◆ Teks yang disediakan
══════════
Wisnu Subroto, Jaksa dengan Berbagai Kasus Kontroversial
JAKARTA, SATUHARAPAN.COM – Lahir di Nganjuk, salah satu kota di Provinsi Jawa Timur, Wisnu Subroto seorang jaksa yang mengawali karirnya sebagai pegawai tata usaha di Kejaksaan Negeri Tangerang, kerap kali menangani kasus-kasus yang kontroversial.
Wisnu Subroto, dalam buku yang ditulisnya berjudul Wisnu Subroto Jaksa dengan Berbagai Kasus Kontroversial mencoba menyajikan fakta dan data tanpa bermaksud memberikan penilaian yang bersifat personal kepada siapa pun secara subjektif.
Buku tersebut menyajikan catatan hidup dan pengalaman batin Wisnu dalam pengabdian panjang berdinas selama 38 tahun, yang secara jujur dan secara moralitas mempertanggungjawabkan dan menjelaskan kisah hidup yang penuh dengan dinamika, bersifat apresiasi, hiruk-pikuk, gaduh, penuh opini yang menjadi beban psikologis, hingga sampai mengemban jabatan Jaksa Agung Muda Intelijen dan memasuki purna tugas.
══════════
◆ Daftar yang diberikan
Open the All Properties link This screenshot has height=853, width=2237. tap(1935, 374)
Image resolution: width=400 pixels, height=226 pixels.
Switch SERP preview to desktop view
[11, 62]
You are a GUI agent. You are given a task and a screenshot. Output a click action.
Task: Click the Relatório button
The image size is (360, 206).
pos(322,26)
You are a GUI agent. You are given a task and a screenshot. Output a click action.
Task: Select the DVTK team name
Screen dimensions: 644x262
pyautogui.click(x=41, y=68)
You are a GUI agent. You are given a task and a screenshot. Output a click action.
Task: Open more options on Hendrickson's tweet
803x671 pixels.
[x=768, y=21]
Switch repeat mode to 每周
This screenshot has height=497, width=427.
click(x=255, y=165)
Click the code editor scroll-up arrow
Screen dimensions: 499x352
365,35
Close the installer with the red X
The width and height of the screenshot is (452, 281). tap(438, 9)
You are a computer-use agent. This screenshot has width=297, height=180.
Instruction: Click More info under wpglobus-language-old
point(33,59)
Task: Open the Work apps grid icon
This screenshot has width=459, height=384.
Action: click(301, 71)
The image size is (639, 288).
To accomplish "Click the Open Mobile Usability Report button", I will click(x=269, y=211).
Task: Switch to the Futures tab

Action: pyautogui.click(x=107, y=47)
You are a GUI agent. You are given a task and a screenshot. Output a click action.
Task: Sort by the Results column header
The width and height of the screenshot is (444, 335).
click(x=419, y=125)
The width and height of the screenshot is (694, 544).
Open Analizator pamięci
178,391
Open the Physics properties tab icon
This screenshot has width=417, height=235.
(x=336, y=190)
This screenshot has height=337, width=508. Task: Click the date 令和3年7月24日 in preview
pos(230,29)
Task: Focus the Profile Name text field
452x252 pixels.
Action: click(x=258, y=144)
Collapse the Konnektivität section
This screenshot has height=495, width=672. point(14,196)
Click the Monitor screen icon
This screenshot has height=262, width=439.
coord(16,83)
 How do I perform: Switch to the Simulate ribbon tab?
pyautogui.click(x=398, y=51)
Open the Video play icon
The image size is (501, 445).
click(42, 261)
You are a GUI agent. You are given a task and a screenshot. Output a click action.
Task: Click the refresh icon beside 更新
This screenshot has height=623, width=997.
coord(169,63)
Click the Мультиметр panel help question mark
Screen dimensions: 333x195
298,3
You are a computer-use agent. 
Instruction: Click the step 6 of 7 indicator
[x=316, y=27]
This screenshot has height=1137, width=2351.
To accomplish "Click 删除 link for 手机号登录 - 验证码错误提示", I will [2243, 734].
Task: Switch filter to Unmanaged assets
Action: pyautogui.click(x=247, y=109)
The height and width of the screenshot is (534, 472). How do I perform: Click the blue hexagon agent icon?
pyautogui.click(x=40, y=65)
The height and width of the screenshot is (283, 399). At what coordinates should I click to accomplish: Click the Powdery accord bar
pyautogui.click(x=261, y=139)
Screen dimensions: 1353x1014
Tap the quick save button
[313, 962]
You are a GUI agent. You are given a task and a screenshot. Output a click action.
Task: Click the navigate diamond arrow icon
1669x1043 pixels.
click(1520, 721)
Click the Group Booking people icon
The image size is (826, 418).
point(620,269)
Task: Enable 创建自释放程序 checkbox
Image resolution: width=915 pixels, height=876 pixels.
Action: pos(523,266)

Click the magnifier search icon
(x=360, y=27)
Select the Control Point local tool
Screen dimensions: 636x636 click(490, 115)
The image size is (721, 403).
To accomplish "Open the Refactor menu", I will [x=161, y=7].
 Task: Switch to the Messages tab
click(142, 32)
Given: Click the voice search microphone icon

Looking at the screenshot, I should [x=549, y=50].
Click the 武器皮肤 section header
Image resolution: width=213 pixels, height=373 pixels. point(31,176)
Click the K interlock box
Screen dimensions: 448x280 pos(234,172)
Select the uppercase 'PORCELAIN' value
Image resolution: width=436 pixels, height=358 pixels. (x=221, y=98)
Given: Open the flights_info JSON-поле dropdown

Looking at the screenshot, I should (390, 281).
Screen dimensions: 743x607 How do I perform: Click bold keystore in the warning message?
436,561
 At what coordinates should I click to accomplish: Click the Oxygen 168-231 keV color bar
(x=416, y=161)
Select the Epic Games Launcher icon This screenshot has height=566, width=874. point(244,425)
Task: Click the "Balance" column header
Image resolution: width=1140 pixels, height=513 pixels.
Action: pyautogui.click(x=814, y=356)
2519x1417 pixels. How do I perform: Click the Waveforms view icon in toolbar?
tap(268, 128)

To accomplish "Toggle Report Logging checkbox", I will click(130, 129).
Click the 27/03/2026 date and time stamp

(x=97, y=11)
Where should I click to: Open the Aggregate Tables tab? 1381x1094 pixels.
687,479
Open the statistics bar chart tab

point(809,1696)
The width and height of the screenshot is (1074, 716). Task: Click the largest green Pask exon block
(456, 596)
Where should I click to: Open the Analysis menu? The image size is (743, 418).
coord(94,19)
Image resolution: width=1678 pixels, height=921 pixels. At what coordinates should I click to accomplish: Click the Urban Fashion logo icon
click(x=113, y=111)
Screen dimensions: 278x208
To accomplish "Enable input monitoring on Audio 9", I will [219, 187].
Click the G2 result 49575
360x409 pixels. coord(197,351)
══════════
◆ Tugas singkat A
Salin bagian teks tentang Wisnu Subroto dengan tepat, mulai dari "Buku tersebut menyajikan" dan berakhir pada "memasuki purna tugas.".
◆ Tugas singkat B
Tuliskan kembali hanya baris-baris dalam daftar yang dimulai dari baris yang memuat "Select the uppercase 'PORCELAIN' value" dan berakhir pada baris yang memuat "(x=97, y=11)", dengan mengganti "Balance" menjadi "Saldo" tanpa mengubah bagian lain.

◆ Jawaban A
Buku tersebut menyajikan catatan hidup dan pengalaman batin Wisnu dalam pengabdian panjang berdinas selama 38 tahun, yang secara jujur dan secara moralitas mempertanggungjawabkan dan menjelaskan kisah hidup yang penuh dengan dinamika, bersifat apresiasi, hiruk-pikuk, gaduh, penuh opini yang menjadi beban psikologis, hingga sampai mengemban jabatan Jaksa Agung Muda Intelijen dan memasuki purna tugas.

◆ Jawaban B
Select the uppercase 'PORCELAIN' value
Image resolution: width=436 pixels, height=358 pixels. (x=221, y=98)
Given: Open the flights_info JSON-поле dropdown

Looking at the screenshot, I should (390, 281).
Screen dimensions: 743x607 How do I perform: Click bold keystore in the warning message?
436,561
 At what coordinates should I click to accomplish: Click the Oxygen 168-231 keV color bar
(x=416, y=161)
Select the Epic Games Launcher icon This screenshot has height=566, width=874. point(244,425)
Task: Click the "Saldo" column header
Image resolution: width=1140 pixels, height=513 pixels.
Action: pyautogui.click(x=814, y=356)
2519x1417 pixels. How do I perform: Click the Waveforms view icon in toolbar?
tap(268, 128)

To accomplish "Toggle Report Logging checkbox", I will click(130, 129).
Click the 27/03/2026 date and time stamp

(x=97, y=11)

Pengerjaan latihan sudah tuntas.